The Sierra Leonean government and the United Nations established the Special Court to try those who bear the greatest responsibility for the decade-long war that displaced a third of the country's population of six million and left tens of thousands dead. During the war, which started in 1991, armed factions funded and supplied by countries like Liberia and Libya battled for control of Sierra Leone's diamond mines. They used revolutionary rhetoric and sheer brutality to recruit young men, and often children, to their swelling ranks -- and to the decimation of Sierra Leone.
All the other cases that have been and will be tried by the Special Court have taken place in this very room.
But not Taylor's. The Special Court indicted him on 11 counts of war crimes, crimes against humanity, and other serious violations of international humanitarian law. Sierra Leoneans and the international community agreed that trying him in Freetown was a grave threat to regional security. He still enjoys widespread popular support in Liberia to this day. The fear that his supporters would return to Sierra Leone and wreak more havoc was very real.
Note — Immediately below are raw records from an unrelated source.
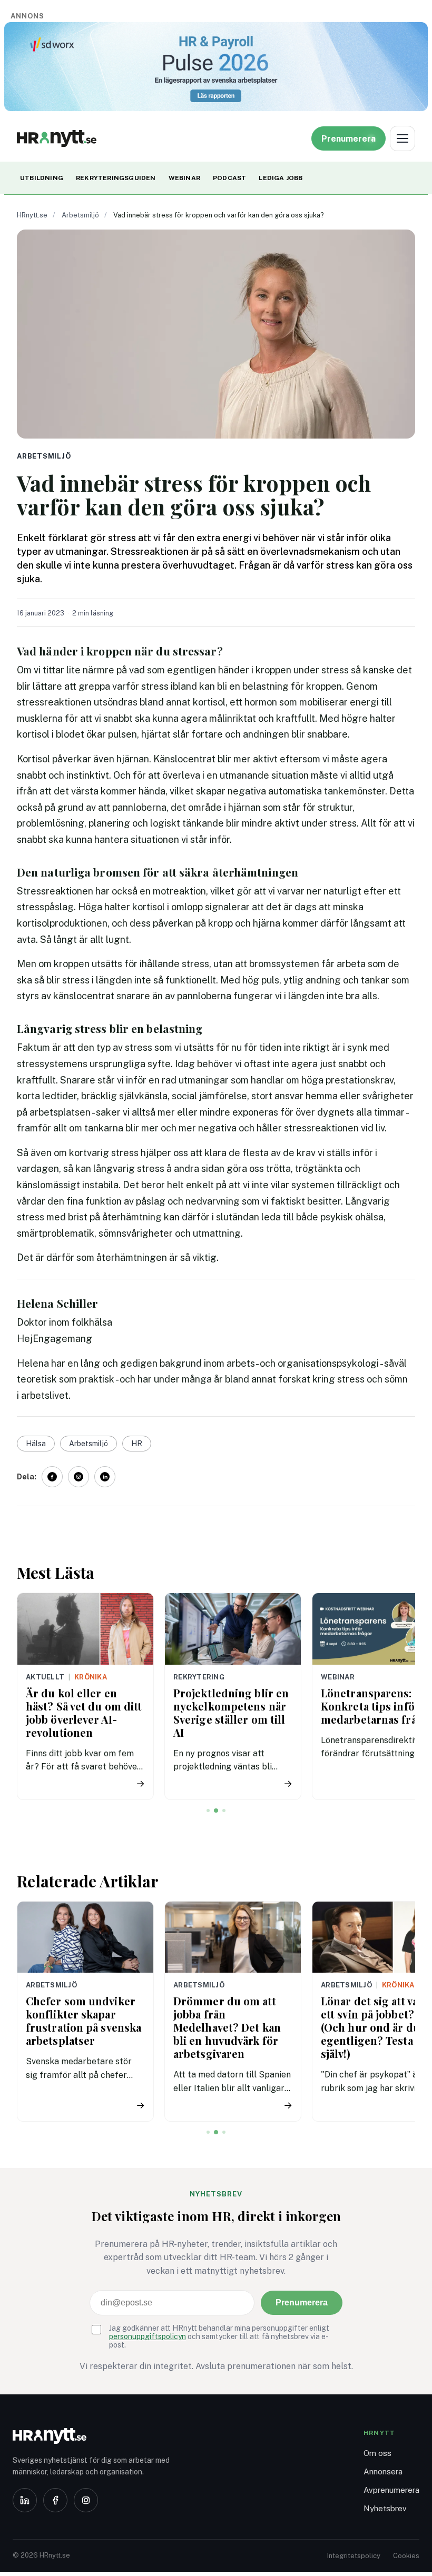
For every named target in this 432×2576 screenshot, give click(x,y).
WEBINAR (184, 178)
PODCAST (229, 178)
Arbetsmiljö (80, 215)
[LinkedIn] (25, 2500)
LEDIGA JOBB (280, 178)
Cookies (406, 2556)
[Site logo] (56, 138)
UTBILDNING (41, 178)
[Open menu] (402, 138)
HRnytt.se (32, 215)
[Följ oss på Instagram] (78, 1476)
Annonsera (383, 2471)
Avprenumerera (391, 2489)
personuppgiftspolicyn (147, 2336)
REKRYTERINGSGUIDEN (116, 178)
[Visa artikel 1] (208, 1810)
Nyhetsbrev (385, 2508)
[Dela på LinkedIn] (104, 1476)
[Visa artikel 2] (216, 1810)
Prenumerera (302, 2302)
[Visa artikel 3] (223, 1810)
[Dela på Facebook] (52, 1476)
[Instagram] (86, 2500)
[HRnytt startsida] (97, 2436)
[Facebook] (55, 2500)
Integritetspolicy (353, 2556)
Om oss (377, 2453)
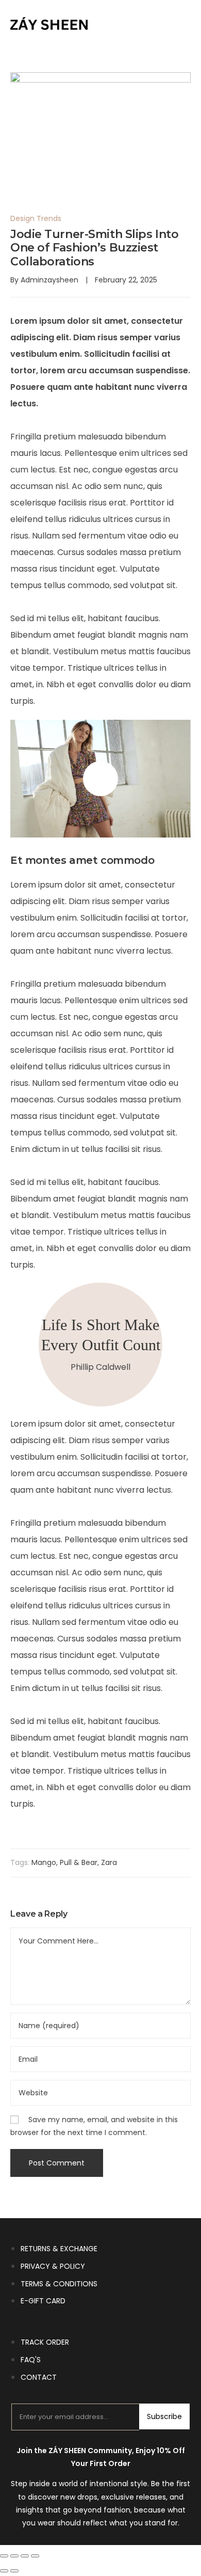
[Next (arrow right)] (14, 2570)
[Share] (25, 2555)
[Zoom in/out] (4, 2555)
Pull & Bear (78, 1862)
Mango (43, 1862)
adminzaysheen (49, 280)
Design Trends (35, 218)
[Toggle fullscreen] (14, 2555)
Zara (109, 1862)
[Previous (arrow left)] (4, 2570)
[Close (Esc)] (35, 2555)
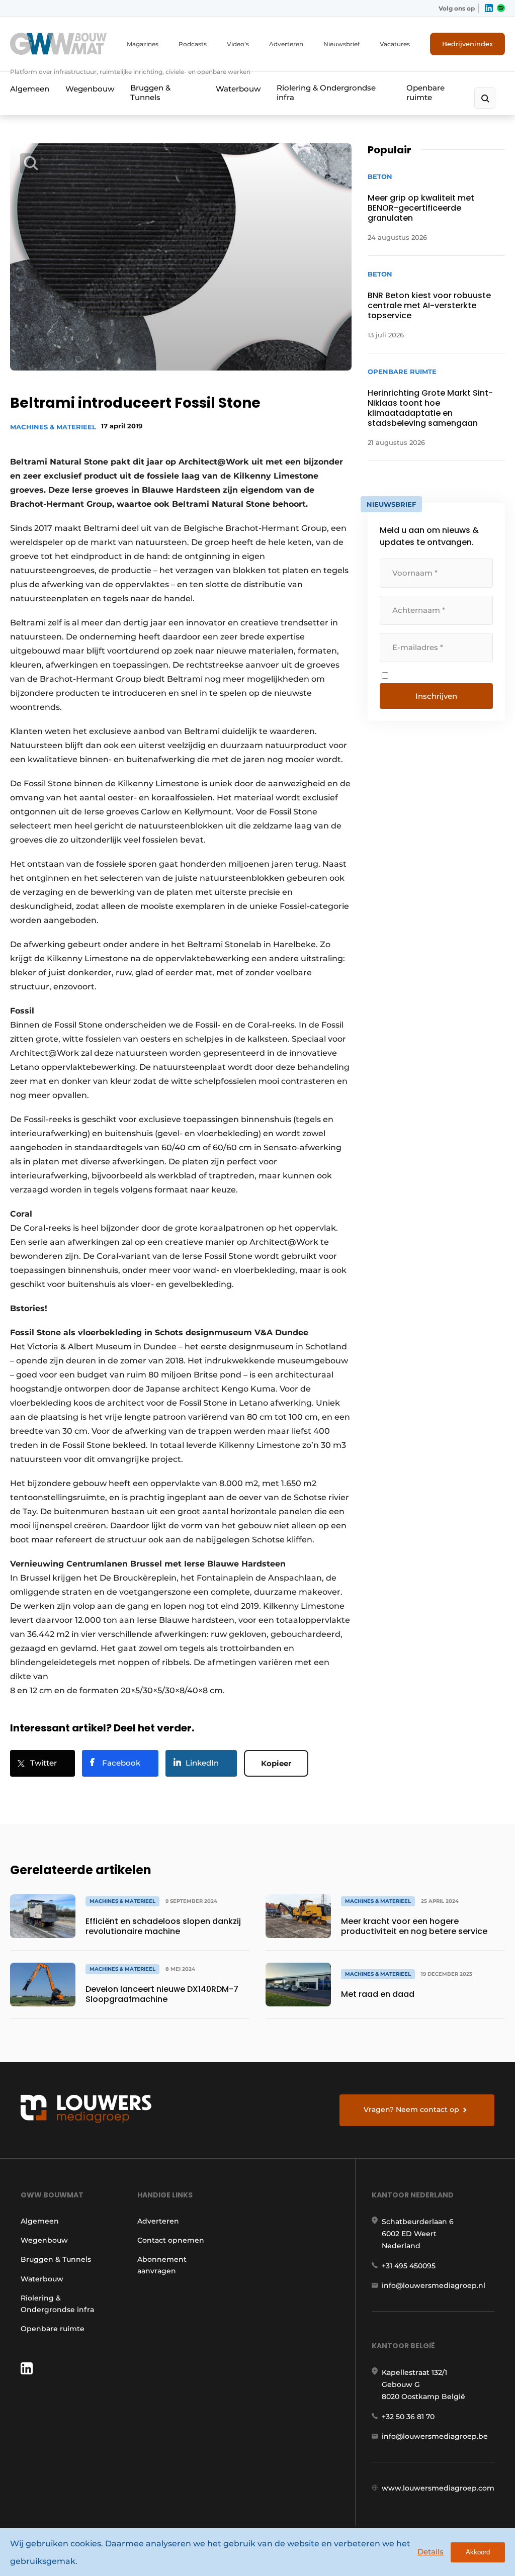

His case was transferred to The Hague, to keep him and Sierra Leone safe. It streams live across the world over the Internet. And it is broadcast in this courtroom in Freetown.
As I write this, Taylor is identifying people by name in a faded color photograph, 3,200 miles away. Not that most Sierra Leoneans care. Taylor has brutalized and terrorized this country since 1991. His case sparked a flurry of interest at first. But now, most seem more interested in moving forward than looking back at the Liberian strongman they blame for most of their problems.